Dari sini kita bisa melacak mengapa Marx, Nietzche, Camus, Sartre dan banyak pemikir sejenis lainnya gagal memberikan solusi atas alienasi diri yang melanda masyarakat modern. Mereka ternyata hanya bergantung pada IQ ketika mencari solusi itu. Padahal, hanya bergantung pada akal saja orang akan gagal mencari solusi hidup. Ada substansi lain dalam diri manusia yang harus disentuh dan diasah selain akal, yang dalam bahasa Al-Qur’an disebut qalb. Inilah substansi yang diberikan Allah kepada manusia, yang dengan itu manusia bisa mengenal hal-hal gaib di luar diri mereka. Jika manusia tidak mengasah substansi ini, Allah SWT bakal menurunkan derajat mereka ke martabat yang lebih hina dari binatang, sementara di akhirat mereka bakal dijebloskan ke neraka Jahanam. Firman Allah SWT dalam QS Al-A’raaf: 178: ‘’Sesungguhnya Kami jadikan untuk isi neraka Jahanam kebanyakan dari jin dan manusia, mereka punya qalb tapi tidak menggunakannya untuk memahami (ayat-ayat Allah), punya mata tidak menggunakannya untuk melihat (ayat-ayat Allah), punya telinga tidak menggunakannya untuk mendengar (ayat-ayat Allah). Mereka seperti binatang, bahkan lebih hina lagi. Mereka itulah orang-orang yang lalai.’’

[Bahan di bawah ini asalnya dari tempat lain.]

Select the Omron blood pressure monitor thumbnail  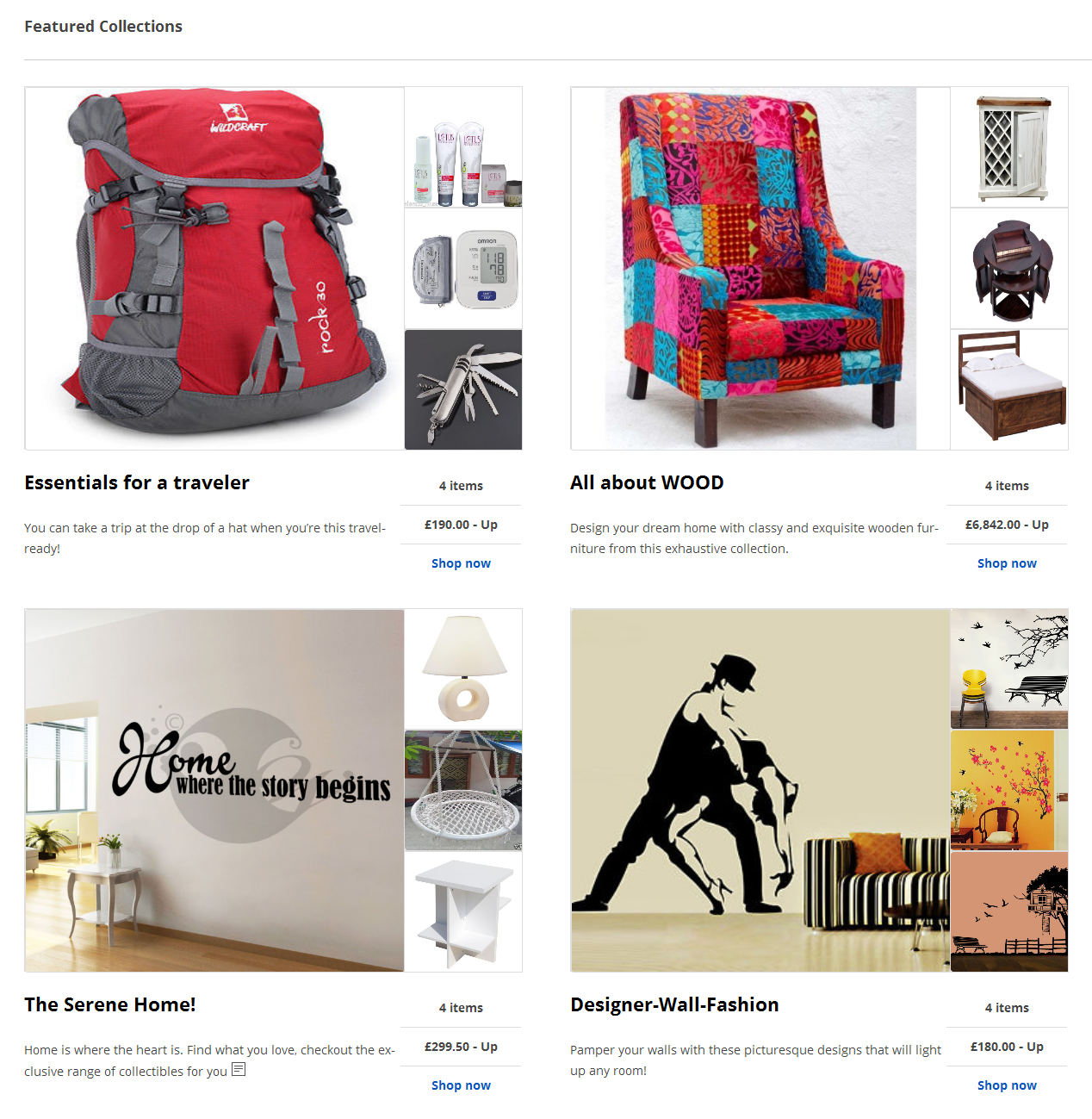pyautogui.click(x=463, y=269)
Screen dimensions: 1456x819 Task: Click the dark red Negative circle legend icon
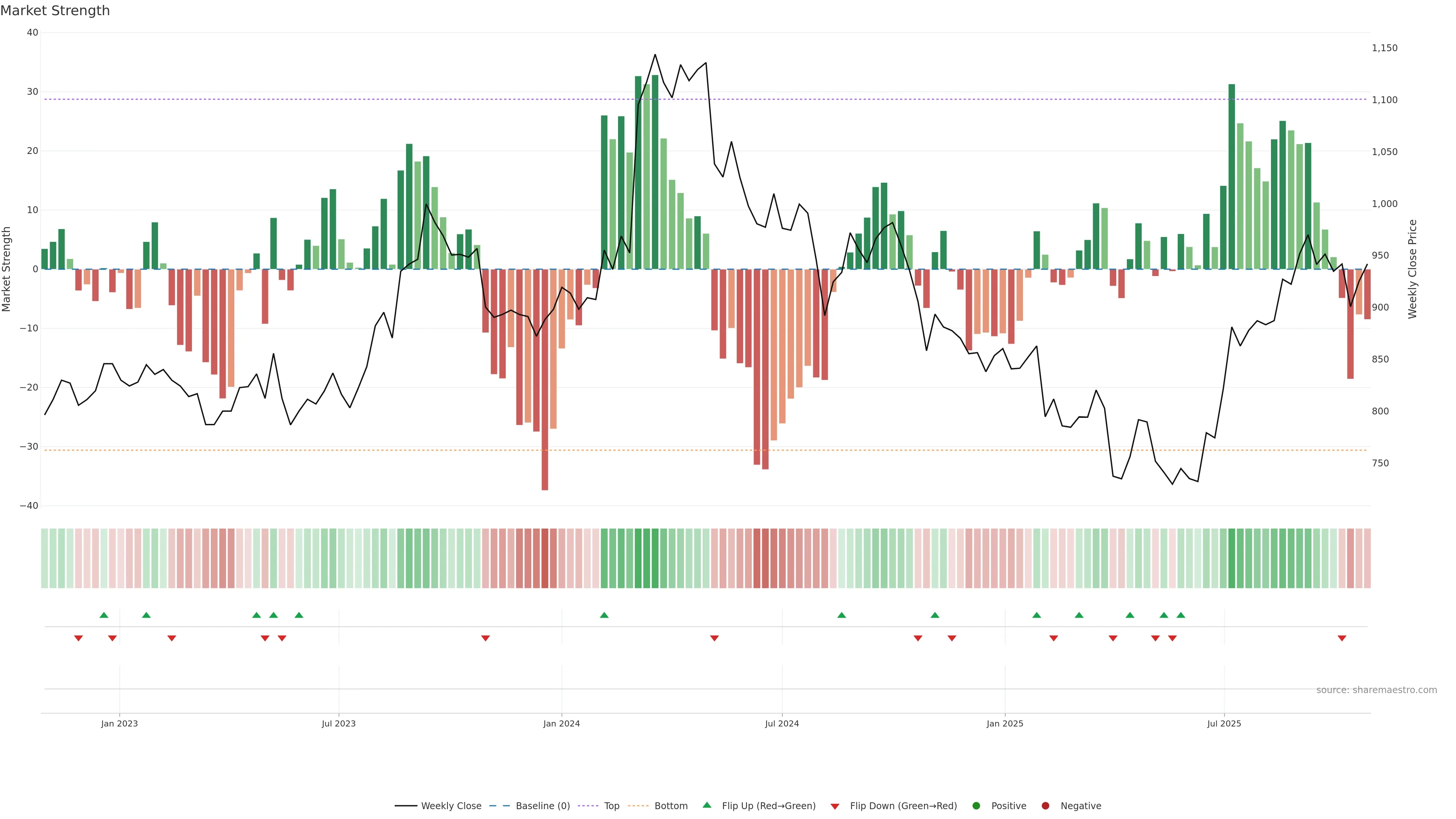pyautogui.click(x=1045, y=806)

Allah SWT bukan tanpa desain yang sempurna ketika menurunkan kitab suci Al-Qur’an di zaman modern. Kitab suci yang diperuntukkan untuk zaman ini haruslah berisi ajaran yang elastis, dinamis, kompatibel untuk segala zaman dan ruang. Untuk menjawab kegalauan Marx atas eksploitasi para kapitalis atas kaum buruh, Al-Qur’an sejak awal menyatakan dirinya sebagai kita suci yang tak ada keraguan terhadapnya dan menjadi petunjuk buat orang-orang bertakwa, yakni mereka yang beriman dan mengasah qalb mereka untuk memercayai yang gaib, mendirikan shalat dan memberi nafkah dari rejeki yang diberikan Allah SWT kepada mereka. Inilah yang ditegaskan Allah SWT dalam QS Al-Baqarah: 1 – 2, ‘’Kitab itu tidak ada keraguan terhadapnya, menjadi petunjuk bagi mereka yang bertakwa; yaitu mereka yang beriman kepada yang ghaib, yang mendirikan shalat dan menafkahkan sebagian rezeki yang kami anugerahkan kepada mereka.’’
Konsep memberi nafkah jelas tidak ada dalam kamus para kapitalis yang cenderung serakah dan eksploitatif, yang karena itu Marx menjadi galau. Padahal, al-Qur’an justeru menyuruh kita mengambil zakat dari para pemilik modal. Jika hal itu dilakukan, Allah SWT bukan hanya berjanji akan membersihkan jiwa si pemilik modal itu dari sifat-sifat kikir dan kerat-kerat dosa yang sangat mungkin tersangkut ketika mereka berbisnis, tapi juga akan mencerahkan jiwa mereka yang karena itu mereka cenderung menghindari kerakusan dan eksploitasi. Inilah janji Allah SWT itu, yang diabadikan dalam QS: At-Taubah: 103: ‘’Ambillah zakat dari sebagian harta mereka, yang dengan zakat itu kamu membersihkan dan menyucikan mereka …’’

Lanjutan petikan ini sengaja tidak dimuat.